#### [What you will do]
Please copy the material from the line with "Montreal (1032, 18)" through the end, swapping "Log in" for "Sign in" and leaving everything else unchanged.

[BEGIN Excerpted data]

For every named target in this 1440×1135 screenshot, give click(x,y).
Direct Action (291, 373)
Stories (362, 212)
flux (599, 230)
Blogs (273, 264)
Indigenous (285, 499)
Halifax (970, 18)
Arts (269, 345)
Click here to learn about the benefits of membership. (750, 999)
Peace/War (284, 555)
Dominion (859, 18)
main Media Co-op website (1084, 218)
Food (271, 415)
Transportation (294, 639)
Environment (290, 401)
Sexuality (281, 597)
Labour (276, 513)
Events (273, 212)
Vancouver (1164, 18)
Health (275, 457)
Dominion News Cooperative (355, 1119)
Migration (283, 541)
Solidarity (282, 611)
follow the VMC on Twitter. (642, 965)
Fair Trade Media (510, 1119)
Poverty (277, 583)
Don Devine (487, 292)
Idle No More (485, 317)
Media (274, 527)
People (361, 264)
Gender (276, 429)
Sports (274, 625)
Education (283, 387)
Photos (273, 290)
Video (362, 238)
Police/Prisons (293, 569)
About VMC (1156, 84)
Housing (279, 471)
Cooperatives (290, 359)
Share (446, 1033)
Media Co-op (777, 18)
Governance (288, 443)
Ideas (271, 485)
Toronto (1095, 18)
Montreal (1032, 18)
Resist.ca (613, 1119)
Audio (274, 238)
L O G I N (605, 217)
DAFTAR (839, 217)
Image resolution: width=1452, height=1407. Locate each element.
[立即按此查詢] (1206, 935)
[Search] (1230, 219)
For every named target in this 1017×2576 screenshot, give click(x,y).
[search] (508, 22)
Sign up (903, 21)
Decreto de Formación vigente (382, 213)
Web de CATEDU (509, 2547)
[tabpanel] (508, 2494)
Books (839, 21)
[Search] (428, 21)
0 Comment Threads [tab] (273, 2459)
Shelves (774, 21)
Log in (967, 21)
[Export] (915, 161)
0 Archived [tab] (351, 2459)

[END Excerpted data]

#### [Final result]
Montreal (1032, 18)
Resist.ca (613, 1119)
Audio (274, 238)
L O G I N (605, 217)
DAFTAR (839, 217)
Image resolution: width=1452, height=1407. Locate each element.
[立即按此查詢] (1206, 935)
[Search] (1230, 219)
For every named target in this 1017×2576 screenshot, give click(x,y).
[search] (508, 22)
Sign up (903, 21)
Decreto de Formación vigente (382, 213)
Web de CATEDU (509, 2547)
[tabpanel] (508, 2494)
Books (839, 21)
[Search] (428, 21)
0 Comment Threads [tab] (273, 2459)
Shelves (774, 21)
Sign in (967, 21)
[Export] (915, 161)
0 Archived [tab] (351, 2459)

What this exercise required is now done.